**TASK DATA:**
>>>

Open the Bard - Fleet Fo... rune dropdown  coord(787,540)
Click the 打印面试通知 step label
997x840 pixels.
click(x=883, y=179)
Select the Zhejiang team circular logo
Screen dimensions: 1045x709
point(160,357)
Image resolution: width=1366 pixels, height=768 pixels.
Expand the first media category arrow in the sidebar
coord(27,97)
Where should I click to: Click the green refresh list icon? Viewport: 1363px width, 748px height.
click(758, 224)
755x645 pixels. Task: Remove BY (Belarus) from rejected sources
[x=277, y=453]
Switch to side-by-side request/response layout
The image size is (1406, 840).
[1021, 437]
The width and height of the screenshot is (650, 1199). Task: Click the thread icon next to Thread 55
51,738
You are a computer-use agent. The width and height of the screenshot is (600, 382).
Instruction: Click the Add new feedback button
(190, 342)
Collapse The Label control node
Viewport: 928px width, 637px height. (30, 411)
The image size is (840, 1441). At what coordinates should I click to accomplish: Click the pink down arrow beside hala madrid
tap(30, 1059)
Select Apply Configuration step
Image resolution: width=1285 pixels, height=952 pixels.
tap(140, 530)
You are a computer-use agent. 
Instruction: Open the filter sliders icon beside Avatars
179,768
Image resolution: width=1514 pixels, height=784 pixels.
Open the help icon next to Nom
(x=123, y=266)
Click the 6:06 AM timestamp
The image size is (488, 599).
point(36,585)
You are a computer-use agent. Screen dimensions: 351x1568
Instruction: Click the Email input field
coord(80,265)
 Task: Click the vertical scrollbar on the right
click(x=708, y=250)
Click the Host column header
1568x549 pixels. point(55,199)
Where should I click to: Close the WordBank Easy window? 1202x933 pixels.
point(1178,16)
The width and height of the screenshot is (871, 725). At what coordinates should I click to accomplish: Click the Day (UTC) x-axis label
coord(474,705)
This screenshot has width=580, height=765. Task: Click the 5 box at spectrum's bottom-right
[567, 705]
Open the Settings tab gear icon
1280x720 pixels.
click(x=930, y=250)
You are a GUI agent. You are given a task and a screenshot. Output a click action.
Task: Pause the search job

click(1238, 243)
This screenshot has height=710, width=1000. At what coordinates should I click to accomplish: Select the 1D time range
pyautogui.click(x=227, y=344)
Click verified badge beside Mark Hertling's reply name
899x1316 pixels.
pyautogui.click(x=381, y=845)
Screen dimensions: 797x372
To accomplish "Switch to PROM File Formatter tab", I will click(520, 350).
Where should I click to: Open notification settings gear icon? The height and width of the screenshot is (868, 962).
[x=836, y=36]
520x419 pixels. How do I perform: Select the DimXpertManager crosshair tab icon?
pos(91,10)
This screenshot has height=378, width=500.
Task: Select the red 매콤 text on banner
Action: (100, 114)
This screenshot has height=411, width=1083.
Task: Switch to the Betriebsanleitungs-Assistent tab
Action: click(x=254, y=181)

<<<

**TASK TO CARRY OUT:**
Using the entries above, give back exactly the line containing "Instruction: Click the Email input field", the line containing "Click verified badge", and every line between them, and nothing else.

**EXERCISE RESULT:**
Instruction: Click the Email input field
coord(80,265)
 Task: Click the vertical scrollbar on the right
click(x=708, y=250)
Click the Host column header
1568x549 pixels. point(55,199)
Where should I click to: Close the WordBank Easy window? 1202x933 pixels.
point(1178,16)
The width and height of the screenshot is (871, 725). At what coordinates should I click to accomplish: Click the Day (UTC) x-axis label
coord(474,705)
This screenshot has width=580, height=765. Task: Click the 5 box at spectrum's bottom-right
[567, 705]
Open the Settings tab gear icon
1280x720 pixels.
click(x=930, y=250)
You are a GUI agent. You are given a task and a screenshot. Output a click action.
Task: Pause the search job

click(1238, 243)
This screenshot has height=710, width=1000. At what coordinates should I click to accomplish: Select the 1D time range
pyautogui.click(x=227, y=344)
Click verified badge beside Mark Hertling's reply name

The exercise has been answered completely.